At the European end, the alliance also includes TAP Portugal, with a significant 9% share. Turkish Airlines has just over 1%, but seems unlikely to be involved in any JV on the South Atlantic, while Air China and Singapore Airlines have a very small share under fifth freedom rights.

SkyTeam and Star also have limited new options in Brazil's domestic market

In terms of developing their partnerships in the key domestic markets, indications are that SkyTeam and Star also have relatively limited options beyond their existing relationships. The biggest market in Latin America, both domestic and international, is Brazil, where the top four airlines Gol, TAM, Azul and Avianca Brazil control 99% of domestic seats.

SkyTeam's Air France-KLM has an equity sake in LCC Gol, Brazil's largest airline by seats. Air France-KLM and Gol also have a bilateral commercial partnership involving expanded codesharing, network coordination, joint sales activities and frequent flyer programme cooperation. US SkyTeam member Delta also has a stake in Gol and is working on developing a JV.

The disadvantage faced by SkyTeam relative to the proposed IAG/LATAM JV is that Gol does not operate across the Atlantic to Europe, and it is not a member of SkyTeam.

See related report: Air France-KLM back in operating profit. GOL purchase expands its partner options beyond SkyTeam

Star's Lufthansa has a limited codeshare with Avianca Brazil, but this does not currently take the LH code into the domestic market. Lufthansa will no doubt be discussing changing this and developing its relationship to gain an offline presence in Brazil's domestic market.

In some ways mirroring Delta's investment in Gol, Star alliance member United took a 5% stake in Brazil's Azul in Jun-2015. It also has a commercial agreement with Azul, involving codeshares on routes between Brazil and the US and in the Brazilian domestic market. If Star's European members, led by Lufthansa, are intending to improve their access to the Brazilian market, then Azul must also be on the list of potential partners.

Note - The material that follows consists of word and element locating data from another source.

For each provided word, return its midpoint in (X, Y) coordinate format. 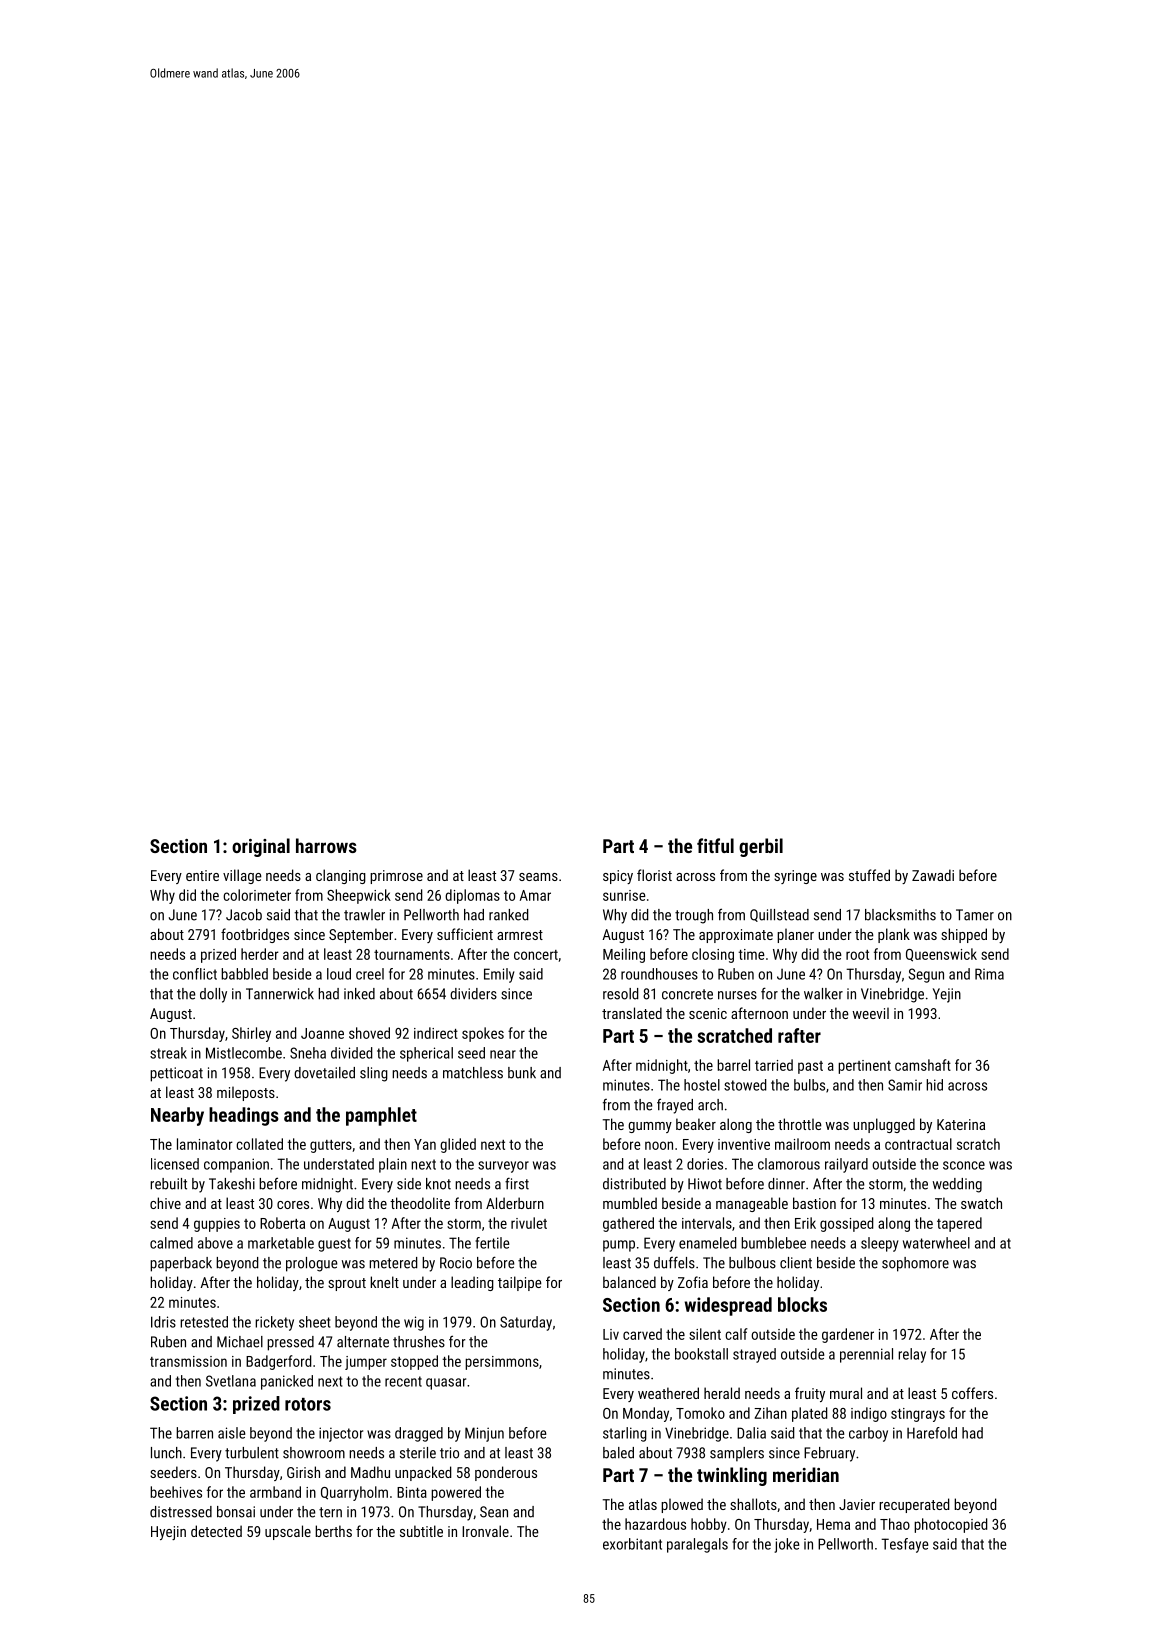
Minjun (484, 1434)
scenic (708, 1013)
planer (795, 935)
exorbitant (632, 1544)
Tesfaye (904, 1545)
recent (403, 1381)
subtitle (421, 1531)
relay (912, 1355)
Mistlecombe (244, 1053)
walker (823, 994)
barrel (733, 1065)
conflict (195, 974)
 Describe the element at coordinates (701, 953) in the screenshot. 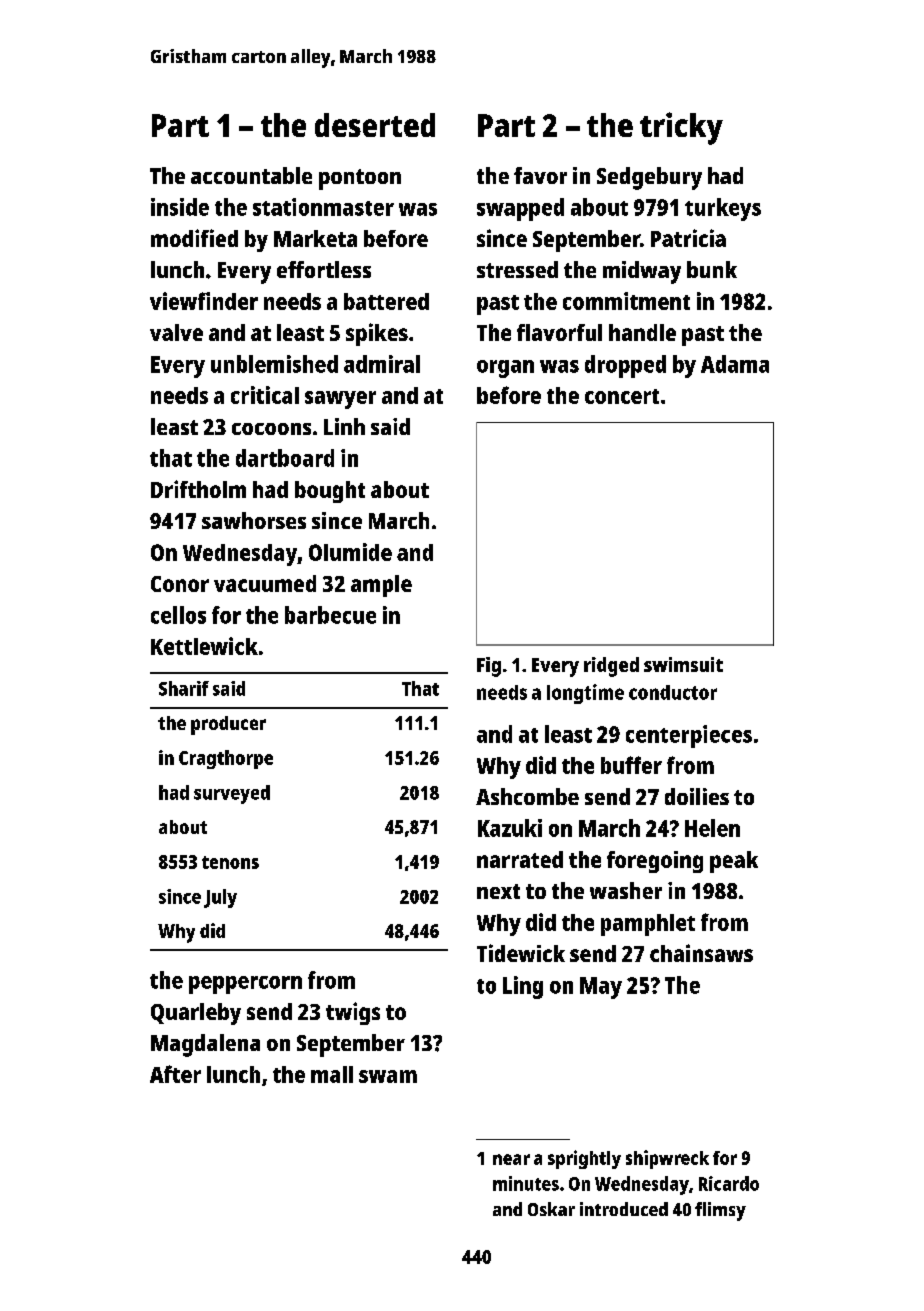

I see `chainsaws` at that location.
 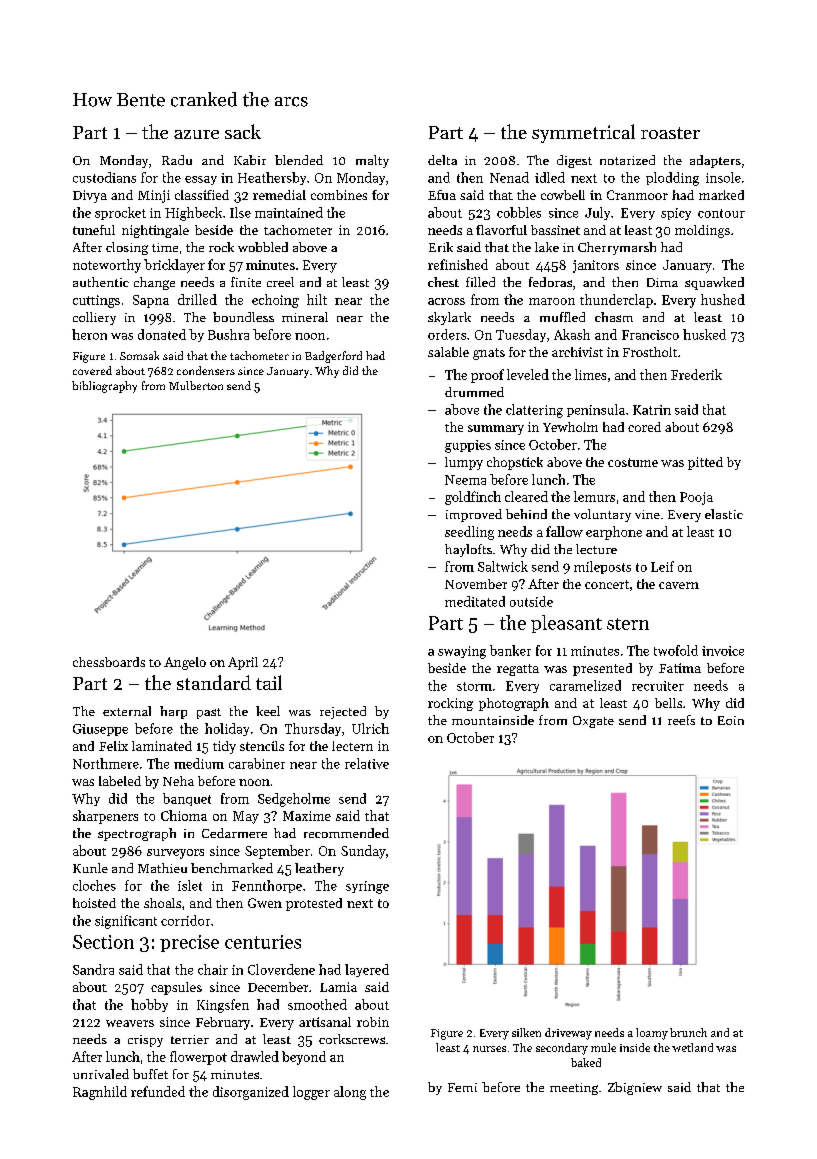 I want to click on meditated, so click(x=475, y=601).
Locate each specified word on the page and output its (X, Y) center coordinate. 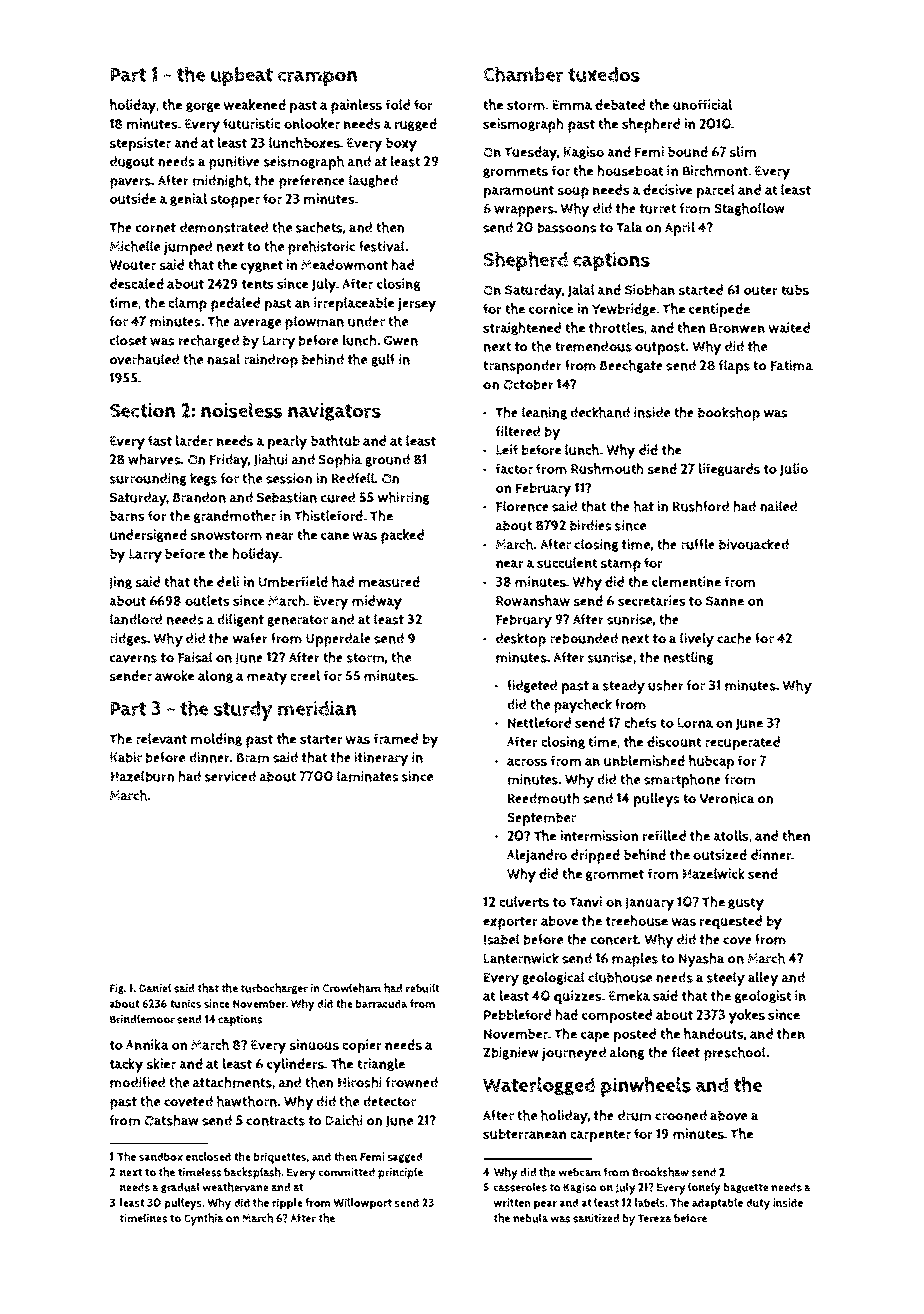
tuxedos (604, 74)
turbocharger (274, 988)
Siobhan (650, 289)
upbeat (242, 77)
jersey (417, 305)
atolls (731, 835)
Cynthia (204, 1219)
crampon (317, 79)
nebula (530, 1218)
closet (128, 340)
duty (758, 1204)
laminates (368, 776)
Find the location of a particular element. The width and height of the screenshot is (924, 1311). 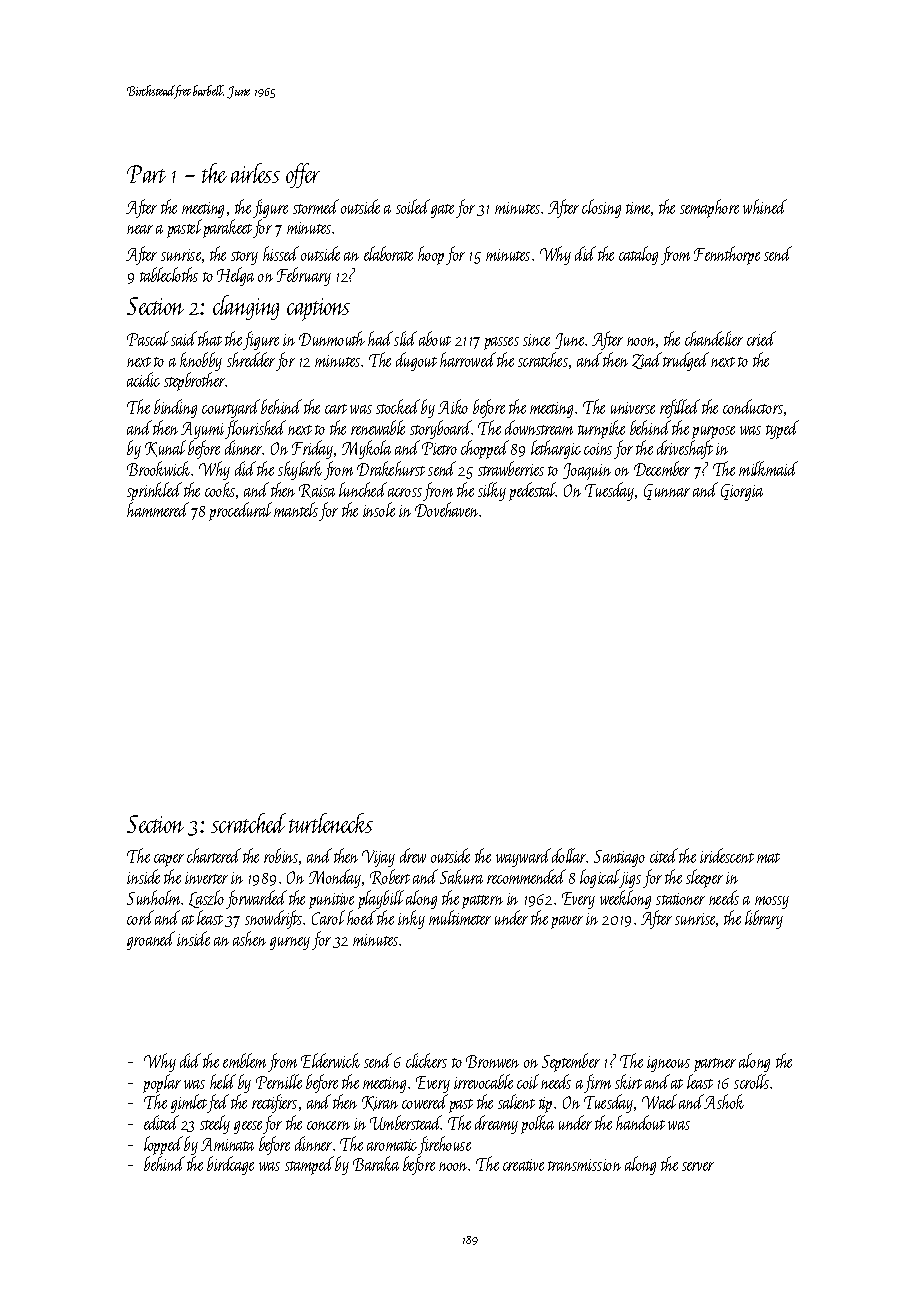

Conclusion: if approved, the deal will be good for IAG and LATAM

The proposed joint business agreement between IAG and LATAM will require regulatory approval, and this could lead to some concessions. Moreover, all joint ventures of this nature need time to bed in, and for all sides to grow accustomed to one another. However, it should strengthen both groups' businesses on routes between Europe and Latin America.

The oneworld alliance, whose capacity between the two regions is mainly contributed by the airlines of these two groups, is not the biggest alliance on the South Atlantic.

However, the advantages of having capacity in a joint venture with regulatory approval should outweigh SkyTeam's current simpler advantage of merely being the largest. It appears that SkyTeam and the smaller Star Alliance have limited options in terms of a response.